Sixteen stations tracked by the national Alliance for Better Campaigns and the University of Southern California provided a nightly average of 38 seconds of candidates discussing issues in the 30 days before presidential primary elections nationwide. Networks performed even more poorly than the typical local station. ABC, CBS and NBC aired a nightly average of just 36 seconds of candidate discourse in the month before the March 7 Super Tuesday primary, according to the Annenberg Public Policy Center of the University of Pennsylvania.
That’s far short of the five-minutes-a-night standard recommended by a White House panel of broadcasters and public interest advocates as a means for meeting the industry’s public service obligations. But it’s four times more than the nine seconds a night local television stations in the Madison market devoted to statements by candidates for national, state and local office in the month before Wisconsin’s April 4 election.
In stark contrast, two stations that committed to the "5/30" standard (five minutes a night in the 30 days before an election) stood out for their efforts to air candidate discourse. WCVB in Boston averaged 4 minutes 18 seconds of candidate discourse. WEWS in Cleveland averaged 3 minutes 49 seconds a night.
"The stations in Boston and Cleveland are making a good faith effort to meet their public interest obligations, and stations in our state should follow their example. Democracy deserves more than nine seconds a night here in Wisconsin," said Mike McCabe, executive director of the Wisconsin Democracy Campaign and state project director of the Alliance for Better Campaigns-Wisconsin. He called on local television stations in Wisconsin to commit to providing brief nightly issue forums in the 30 days before the state’s September 12 primary and the November 7 general election.

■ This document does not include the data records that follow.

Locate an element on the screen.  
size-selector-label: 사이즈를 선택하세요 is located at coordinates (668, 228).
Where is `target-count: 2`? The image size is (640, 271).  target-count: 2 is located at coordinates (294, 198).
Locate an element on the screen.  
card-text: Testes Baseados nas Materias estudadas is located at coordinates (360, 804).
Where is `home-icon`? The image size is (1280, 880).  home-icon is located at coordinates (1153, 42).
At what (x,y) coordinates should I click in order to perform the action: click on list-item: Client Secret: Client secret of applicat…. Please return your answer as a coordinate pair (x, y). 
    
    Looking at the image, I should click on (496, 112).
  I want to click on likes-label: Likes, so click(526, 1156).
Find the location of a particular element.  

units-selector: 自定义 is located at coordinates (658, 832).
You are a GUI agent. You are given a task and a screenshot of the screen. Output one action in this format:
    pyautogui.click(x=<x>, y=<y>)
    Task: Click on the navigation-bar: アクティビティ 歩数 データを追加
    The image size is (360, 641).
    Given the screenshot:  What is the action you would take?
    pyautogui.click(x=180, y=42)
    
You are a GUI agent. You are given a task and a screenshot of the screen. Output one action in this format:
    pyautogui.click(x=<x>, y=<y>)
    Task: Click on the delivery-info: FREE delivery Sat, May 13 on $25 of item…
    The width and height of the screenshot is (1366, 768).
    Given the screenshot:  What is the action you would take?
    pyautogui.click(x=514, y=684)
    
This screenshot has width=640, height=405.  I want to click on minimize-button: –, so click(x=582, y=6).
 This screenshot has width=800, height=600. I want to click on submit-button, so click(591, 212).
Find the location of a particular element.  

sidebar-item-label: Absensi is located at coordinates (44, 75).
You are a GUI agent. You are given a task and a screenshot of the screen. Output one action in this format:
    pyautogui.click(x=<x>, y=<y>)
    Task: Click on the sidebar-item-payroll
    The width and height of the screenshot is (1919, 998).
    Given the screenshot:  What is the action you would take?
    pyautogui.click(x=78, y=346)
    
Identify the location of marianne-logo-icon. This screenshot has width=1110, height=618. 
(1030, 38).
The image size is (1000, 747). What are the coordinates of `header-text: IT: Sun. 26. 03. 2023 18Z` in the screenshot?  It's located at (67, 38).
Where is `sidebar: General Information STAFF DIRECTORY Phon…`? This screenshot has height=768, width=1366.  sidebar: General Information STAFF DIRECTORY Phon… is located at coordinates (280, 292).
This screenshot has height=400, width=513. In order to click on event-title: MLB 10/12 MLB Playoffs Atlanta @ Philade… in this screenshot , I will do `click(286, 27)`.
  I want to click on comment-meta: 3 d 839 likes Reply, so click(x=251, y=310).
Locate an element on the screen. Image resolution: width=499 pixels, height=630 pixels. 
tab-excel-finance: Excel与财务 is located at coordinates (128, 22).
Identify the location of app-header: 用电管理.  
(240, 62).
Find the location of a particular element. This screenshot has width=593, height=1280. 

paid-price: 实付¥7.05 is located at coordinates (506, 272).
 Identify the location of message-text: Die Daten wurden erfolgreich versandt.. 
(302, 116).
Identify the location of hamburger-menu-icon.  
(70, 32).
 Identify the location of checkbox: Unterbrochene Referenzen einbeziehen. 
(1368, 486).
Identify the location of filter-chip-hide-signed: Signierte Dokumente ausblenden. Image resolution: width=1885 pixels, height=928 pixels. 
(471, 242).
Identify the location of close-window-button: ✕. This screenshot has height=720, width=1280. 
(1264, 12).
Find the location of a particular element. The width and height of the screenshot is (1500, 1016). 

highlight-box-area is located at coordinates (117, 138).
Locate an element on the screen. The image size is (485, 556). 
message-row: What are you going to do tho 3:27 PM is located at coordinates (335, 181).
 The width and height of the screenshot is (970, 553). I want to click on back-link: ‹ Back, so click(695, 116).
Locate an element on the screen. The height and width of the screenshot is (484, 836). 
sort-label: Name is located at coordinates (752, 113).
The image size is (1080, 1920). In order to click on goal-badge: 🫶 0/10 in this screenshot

"We’ll be watching this fall to see how our local television stations serve the public interest," McCabe said.
While devoting precious little time to candidate discourse on their newscasts, broadcasters nationally pocketed more than $114 million from 151,267 political ads through the first four months of this year, according to Power Television, an ad monitoring service. The television industry is expected to make a total of $600 million from the 2000 election - a six-fold increase over what it took in from politics a generation ago.
In 1998, the Advisory Committee on the Public Interest Obligations of Digital Television Broadcasters co-chaired by CBS President Leslie Moonves and Norman Ornstein of the American Enterprise Institute recommended that broadcasters voluntarily provide five minutes a night of candidate discourse in the month before elections as part of their payment for using - free of charge - the public’s airwaves valued in the tens of billions of dollars. While no Wisconsin broadcasters have signed on to the proposal, 25 local stations in other states have committed to the 5/30 standard.
The Alliance for Better Campaigns-Wisconsin, a coalition of 16 public interest groups led by the Wisconsin Democracy Campaign, and similar state groups in 23 states are working with the national Alliance for Better Campaigns to build support for the 5/30 recommendation. The national Alliance for Better Campaigns is headed by former Washington Post reporter Paul Taylor and is co-chaired by legendary TV anchor Walter Cronkite and former presidents Jimmy Carter and Gerald Ford.